Gestern ging die Sommertour „Soziale Stadt“ von Bausenator Ronald-Mike Neumeyer zu Ende. Eine Station auf seinem Weg war Tenever: Dort erfährt er, was im „richtigen Leben“ wichtig ist

von Eiken Bruhn

Ganz am Ende muss der Mann mit der großen Brille noch etwas loswerden. Das mit den Kürbiskernen. Seit zwei Stunden folgt er dem Trupp, mit dem Bausenator Ronald-Mike Neumeyer (CDU) durch sein Wohnviertel gezogen ist, hat Auskunft gegeben, wenn er gefragt wurde und ansonsten den Besuch mit der Kamera dokumentiert.
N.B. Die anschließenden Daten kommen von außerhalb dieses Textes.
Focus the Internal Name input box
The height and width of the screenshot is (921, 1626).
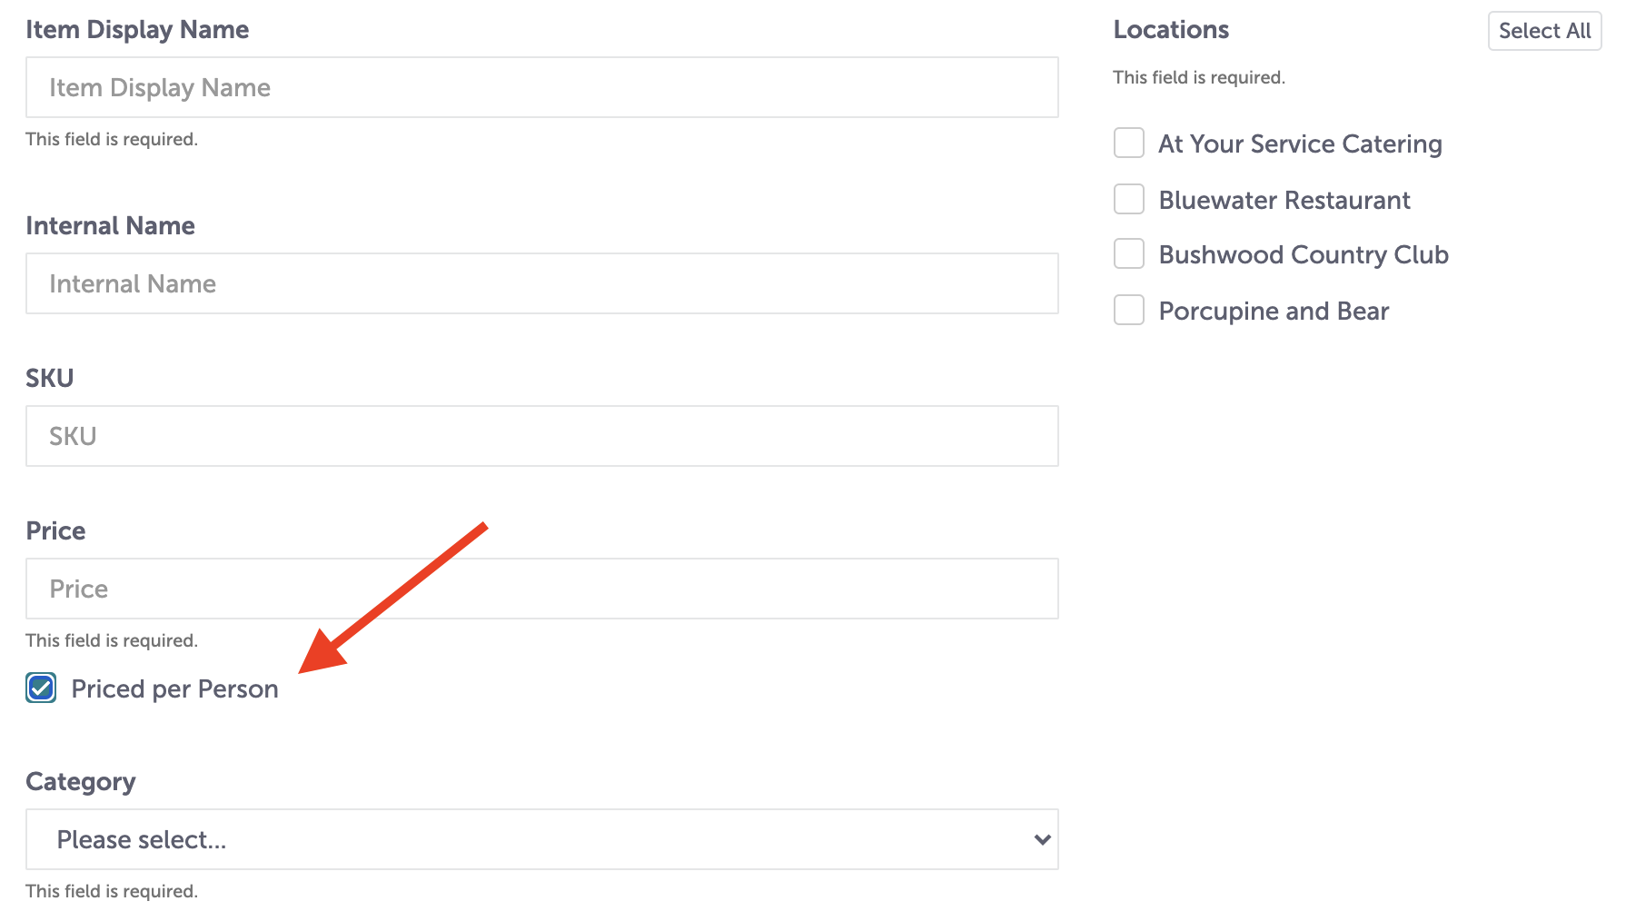542,283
Neumeyer isst Kuchen im Mütterzentrum, Neumeyer genießt die Aussicht auf dem höchsten Hochhaus, Neumeyer bestaunt einen begrünten Innenhof, und jetzt steht Neumeyer im Bewohnertreff für letzte Fragen zur Verfügung. Der Mann nutzt die Gelegenheit. „Das wird Dir jetzt nicht gefallen, Barlo“, sagt er zu Joachim Barloschky, den man auch „Mr. Tenever“ nennen könnte, weil er sich zunächst als Bewohner und später von Amts wegen seit den 80er Jahren für die Hochhaus-Siedlung am Stadtrand in die Bresche wirft. Sein Mantra: Tenever ist tausend Mal besser als sein Ruf. Und vor allem: Ein Muster-Beispiel dafür, wie mittels Bürgerbeteiligung Konflikte gelöst werden können, auch zwischen den Kulturen.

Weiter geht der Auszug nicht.